Cons: Having blood drawn from the wrists (yes, plural) instead of my ACL (that's the elbow area for those of you who don't speak anatomy or medical) for no apparent reason. Sharing a room with one old guy after another who could not make it through the day without the TV going. I swear the next person who wakes me up with a small claims court show should have already made his or her peace with the Lord. It didn't help that, even after being told the nurse(s) would try to get the TV turned off at four in the morning, that no one ever even asked either guy to do so.

The Surgeon

Pros: For a guy who pays his summer home mortgage slicing and dicing people, Dr. Pokorney was actually very reasonable about trying to keep from having to operate on me. It was his determination--not the G.I. doctor, mind you--that I should be given time for the antibiotics and steroids to work. He is to the point without being rude, and was quick to respond yesterday to my insistance that I was well enough to leave.
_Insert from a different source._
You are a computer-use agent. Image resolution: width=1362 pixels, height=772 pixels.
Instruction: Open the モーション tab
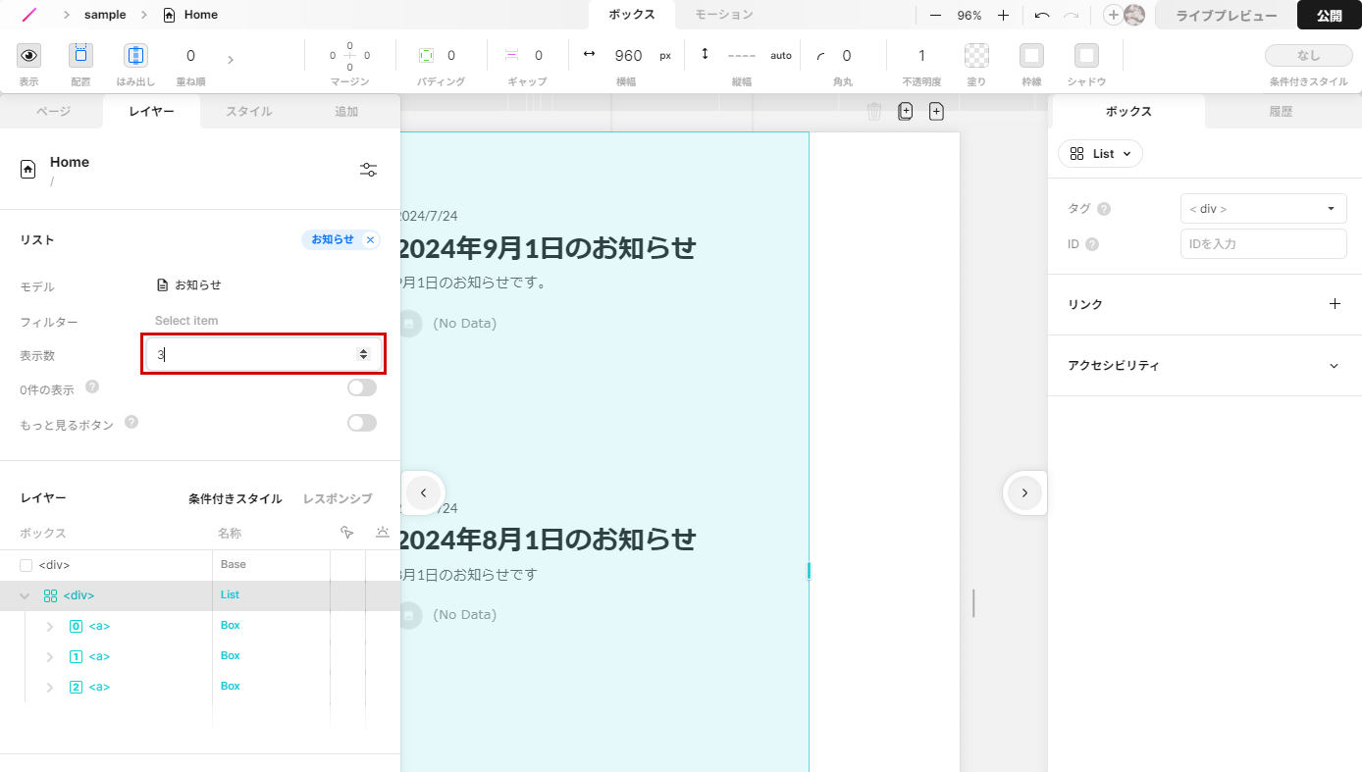pos(723,15)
Cons: My only real nitpick is that I felt as well Tuesday as I did yesterday and if he--or anyone else with the authority to do so had listened to me--I might have been spared an unnecessary 24 hours in the hospital. Also, being restricted from any food or drink from Sunday night through Tuesday afternoon was frustrating. It was understandable when surgery was still being considered, but after that was ruled out as a treatment option, my restrictions should have been revised.

The Gastroenterologist

Pros: I only had to see him twice.

Cons: Dr. Martin D. Mark is surely the world's foremost Remicade salesman. He insisted that I should have been on the drug all along, and that had I been on it, I would not have been in my present condition. That may or may not be (despite its high success rate, Remicade is no more an absolute guarantee than any other drug), but that's also not the point. Surely, as a gastroenterologist, Dr. Mark realizes that the standard treatment for Crohn's patients is to start with the small stuff (5 ASA drugs, immunomodulators, tapering dosages of steroids) and to give them time to work. There are currently only a handful of treatment options even available, and rushing through them is not practical. Besides which, Remicade is quite expensive (thousands of dollars per dose). It's like taking your Ford Taurus to a mechanic and being told you should have been driving a Bentley instead. Well, yeah, but there's probably a reason I'm driving a Taurus and not a Bentley, so let's live in my world for a minute. Dr. Mark runs a clinic that gives Crohn's patients Remicade treatments, and I found his manner so abrasive and condescending that even if it were the only avenue open to me to receive the drug, I would likely opt instead to suffer.

Final tally

Pros: The nursing staff's overall friendliness and Dr. Pokorney's measured reactions to my condition were the most important things I got from the people at Norton. My wife only left my side for necessary errands, and even then only after I insisted to her it was okay to do so. I could not have made it through this ordeal without her support. And, whether you share my spiritual convictions or not, I know this was a test of me by a greater power and I can only conclude that God found something about my response to this test to His liking, because He spared me the surgical fate medical science had pronounced.

Cons: I don't care if a guy has lost a leg to flesh-eating bacteria or is suffering extraordinary pain from cancer: there should be reasonable hours of the day in which a patient's TV is turned off for the comfort of whomever is in the bed beside him. Rest is one of the most important components to any patient's recovery, and it's hard to do that when your eyes are bombarded by flashing TV lights through the night or, unlike the guy who insists on having the TV turned to Judge Judy, you can't doze off because she's too obnoxious. And, of course, I wish someone had taken me more seriously Tuesday when I tried to tell them that the antibiotics and steroids were working and that I was making tremendous progress.